Wie geht es weiter mit dem Dorfentwicklungskonzept Eggerscheidt?

Ratingen Eggerscheidt. Im Dezember 2024 hat der Rat das Dorfentwicklungskonzept für den Ortsteil Eggerscheidt beschlossen – ein Meilenstein für den Stadtteil, der jahrelang intensiv vorbereitet wurde. Seit 2022 haben Bürgerinnen und Bürger vor Ort aktiv mitgearbeitet, Wünsche eingebracht und Ideen entwickelt. Das Ergebnis ist ein umfassendes Konzept mit Maßnahmen zur Stärkung des Ortsbilds, zur Verbesserung des öffentlichen Raums, zur klimaangepassten Planung und zur Förderung des Gemeinschaftslebens. Vorgesehen sind unter anderem der Ausbau des ÖPNV, die Sanierung des Bolzplatzes, der Umbau des Spielplatzes sowie eine Neugestaltung der Ortsmitte – umzusetzen bis 2035.

Mehr als 15 Monate nach dem Beschluss möchte die CDU-Fraktion nun gemeinsam mit der Verwaltung Bilanz ziehen und die nächsten Schritte transparent machen. „Das Dorfentwicklungskonzept ist das Ergebnis eines langen und intensiven Beteiligungsprozesses. Die Eggerscheidter haben viel Energie investiert – sie freuen sich natürlich darauf zu hören, wie es weitergeht“, so Stefan Heins, Vorsitzender der CDU-Fraktion.

Erste Maßnahmen wurden bereits umgesetzt, etwa die Errichtung von Hochbeeten am Jugendtreff. Die CDU-Fraktion hat die Verwaltung um einen Sachstandsbericht gebeten, der aufzeigt, welche weiteren Schritte bereits eingeleitet wurden, welche Fördermittel beantragt oder bewilligt wurden und wie der Umsetzungszeitplan für die kommenden Jahre aussieht. „Die Bürgerinnen und Bürger wollen wissen, in welcher Reihenfolge die Maßnahmen angegangen werden und wann mit sichtbaren Ergebnissen zu rechnen ist. Das ist eine berechtigte Erwartung nach so einer intensiven Planung“, sagt Tatjana Pfotenhauer, CDU-Ratsmitglied für Eggerscheidt und Hösel.

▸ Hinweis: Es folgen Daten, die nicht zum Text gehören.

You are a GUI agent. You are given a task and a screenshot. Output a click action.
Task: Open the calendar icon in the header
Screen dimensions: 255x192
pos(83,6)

Neben dem Zeitplan interessiert die Fraktion auch, wie die im Konzept vorgesehene fortlaufende Bürgerbeteiligung weitergeführt wird. Und: Kann die Dorfnachbarschafts-App früher als geplant umgesetzt werden, um der Dorfgemeinschaft schon jetzt eine digitale Plattform zu geben? „Gerade bei Fördermitteln lohnt es sich, frühzeitig zu schauen, was realistisch ist. Das schafft Planungssicherheit für alle Beteiligten“, erklärt Michael Droste, Ratsmitglied der CDU-Fraktion.“Eggerscheidt hat eine aktive und engagierte Gemeinschaft. Die hat das Konzept mitentwickelt und wartet jetzt gespannt darauf, dass daraus auch etwas wird. Wir wollen diesen Schwung erhalten“, unterstreicht Peter Thomas, Vorsitzender der CDU Ratingen. Die Fraktion freut sich auf den Bericht der Verwaltung im Bezirksausschuss.